Provided text:
++++++++

Tommy has been a good friend of mine for years. I'm glad his suffering is over. He will be sorely missed. We lost one of Tommy's and my good friend Mike Priebe about a month ago. That was the last time I got to spend some time with him. RIP brother.


----------



## Walter (Dec 28, 2012)

Witch Brogans? Fuqua? I knew Jimmy and Richard in the machine shop on the Fuqua store.


----------



## Haute Pursuit (Jun 26, 2006)

Walter said:


> Witch Brogans? Fuqua? I knew Jimmy and Richard in the machine shop on the Fuqua store.


Yes sir.


----------



## smokinguntoo (Mar 28, 2012)

Tommy was on the counter.

SG2


----------



## Haute Pursuit (Jun 26, 2006)

smokinguntoo said:


> Tommy was on the counter.
> 
> SG2


Tommy's son was running the machine shop the last I heard.


----------



## Walter (Dec 28, 2012)

Parts house closed years ago then a little while after the machine shop closed....right?


----------



## Haute Pursuit (Jun 26, 2006)

Walter said:


> Parts house closed years ago then a little while after the machine shop closed....right?


There is a BBQ joint where the parts shop was but to my knowledge the machine shop behind it is still running, unless it closed fairly recently.


----------



## Walter (Dec 28, 2012)

Haute Pursuit said:


> There is a BBQ joint where the parts shop was but to my knowledge the machine shop behind it is still running, unless it closed fairly recently.


 Oh i thought it closed.Last i talked with Jimmy and Richard they said they were shutting the doors on the place and this was a few years back....?.....maybe they decided not to.


----------



## Haute Pursuit (Jun 26, 2006)

++++++++

Entries on target coordinates:
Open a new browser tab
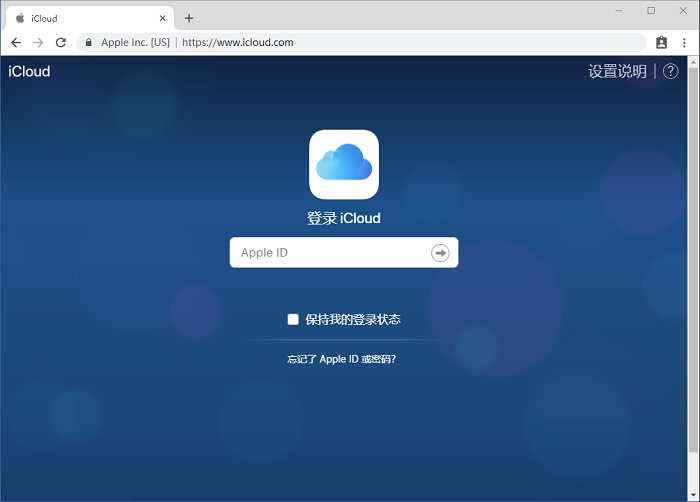700x502 pixels. (x=189, y=18)
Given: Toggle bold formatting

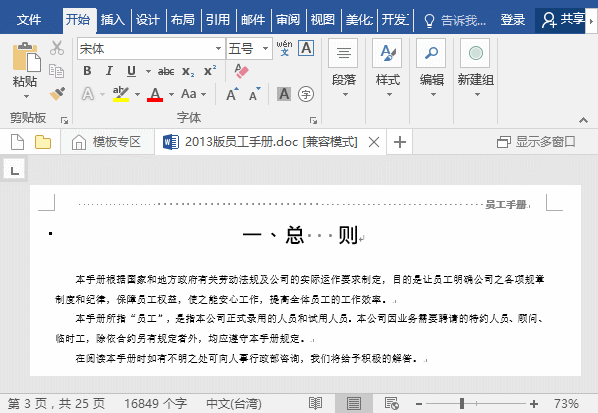Looking at the screenshot, I should (x=87, y=71).
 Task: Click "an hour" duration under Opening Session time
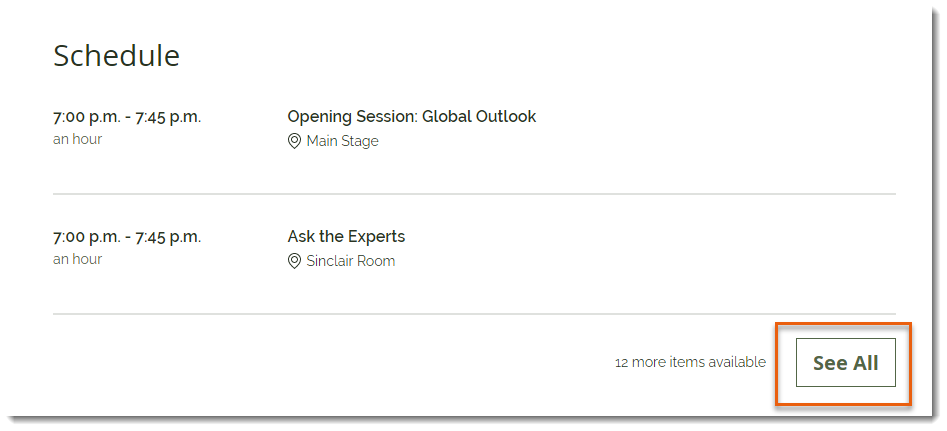77,139
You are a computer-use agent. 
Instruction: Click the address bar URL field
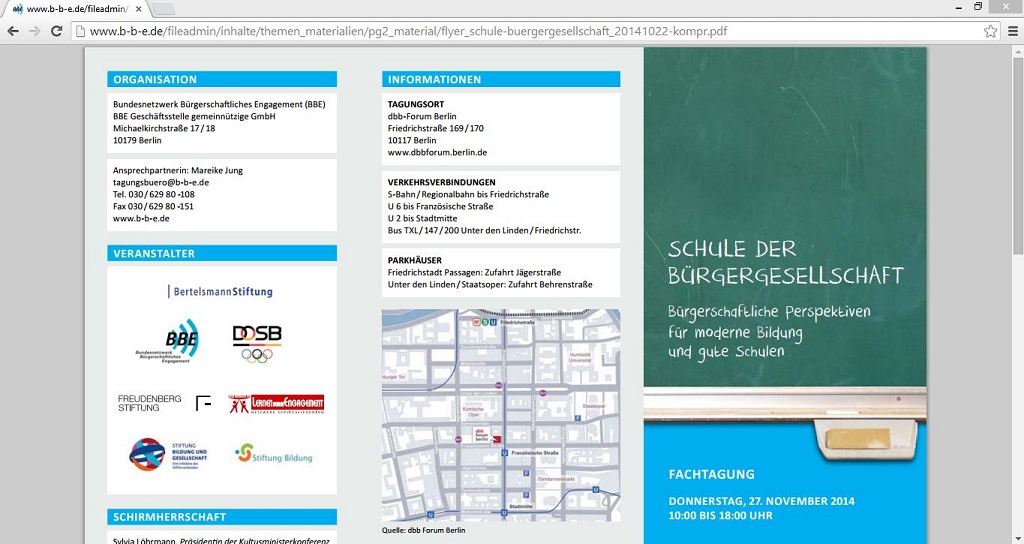tap(500, 31)
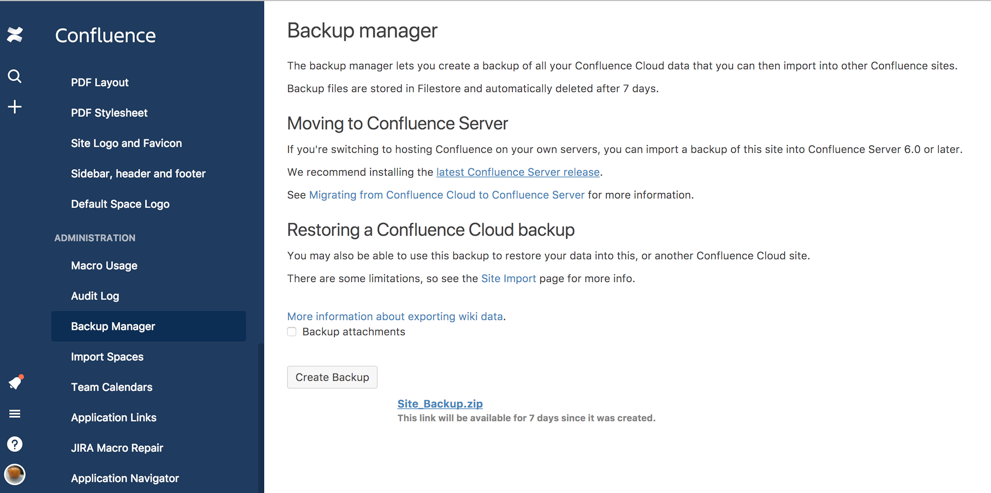The image size is (991, 493).
Task: Click the plus create icon
Action: 15,107
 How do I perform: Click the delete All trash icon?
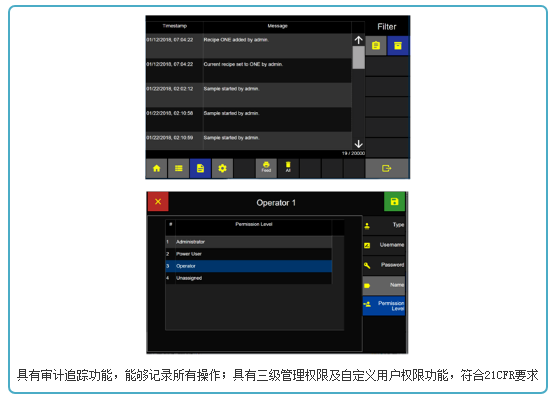(288, 167)
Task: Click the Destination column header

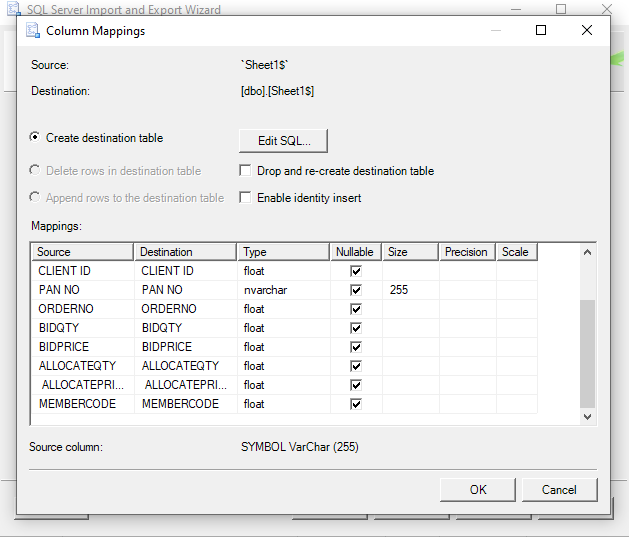Action: pyautogui.click(x=185, y=252)

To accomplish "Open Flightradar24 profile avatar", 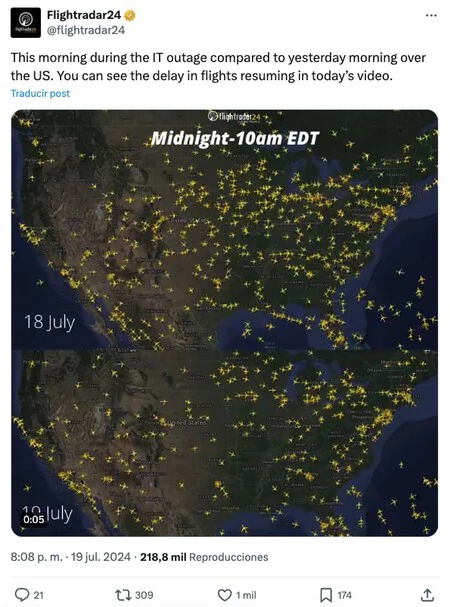I will click(x=26, y=22).
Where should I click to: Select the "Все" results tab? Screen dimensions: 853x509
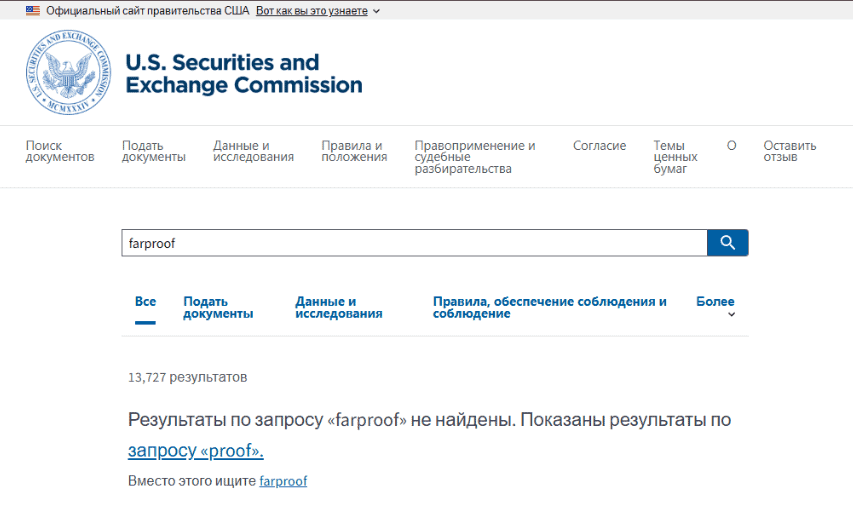coord(146,302)
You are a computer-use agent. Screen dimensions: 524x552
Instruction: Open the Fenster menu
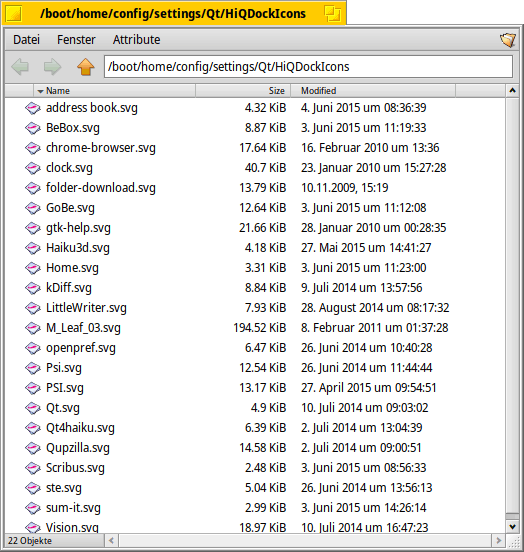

++++++++

Set of tasks:
(1) Write out the entire forum thread above word for word.
(2) From the records, pick out each line that contains the string "Instruction" and copy those lines unchanged.

Answers in order:
(1)
Tommy has been a good friend of mine for years. I'm glad his suffering is over. He will be sorely missed. We lost one of Tommy's and my good friend Mike Priebe about a month ago. That was the last time I got to spend some time with him. RIP brother.


----------



## Walter (Dec 28, 2012)

Witch Brogans? Fuqua? I knew Jimmy and Richard in the machine shop on the Fuqua store.


----------



## Haute Pursuit (Jun 26, 2006)

Walter said:


> Witch Brogans? Fuqua? I knew Jimmy and Richard in the machine shop on the Fuqua store.


Yes sir.


----------



## smokinguntoo (Mar 28, 2012)

Tommy was on the counter.

SG2


----------



## Haute Pursuit (Jun 26, 2006)

smokinguntoo said:


> Tommy was on the counter.
> 
> SG2


Tommy's son was running the machine shop the last I heard.


----------



## Walter (Dec 28, 2012)

Parts house closed years ago then a little while after the machine shop closed....right?


----------



## Haute Pursuit (Jun 26, 2006)

Walter said:


> Parts house closed years ago then a little while after the machine shop closed....right?


There is a BBQ joint where the parts shop was but to my knowledge the machine shop behind it is still running, unless it closed fairly recently.


----------



## Walter (Dec 28, 2012)

Haute Pursuit said:


> There is a BBQ joint where the parts shop was but to my knowledge the machine shop behind it is still running, unless it closed fairly recently.


 Oh i thought it closed.Last i talked with Jimmy and Richard they said they were shutting the doors on the place and this was a few years back....?.....maybe they decided not to.


----------



## Haute Pursuit (Jun 26, 2006)

(2)
Instruction: Click the address bar URL field
Instruction: Open the Fenster menu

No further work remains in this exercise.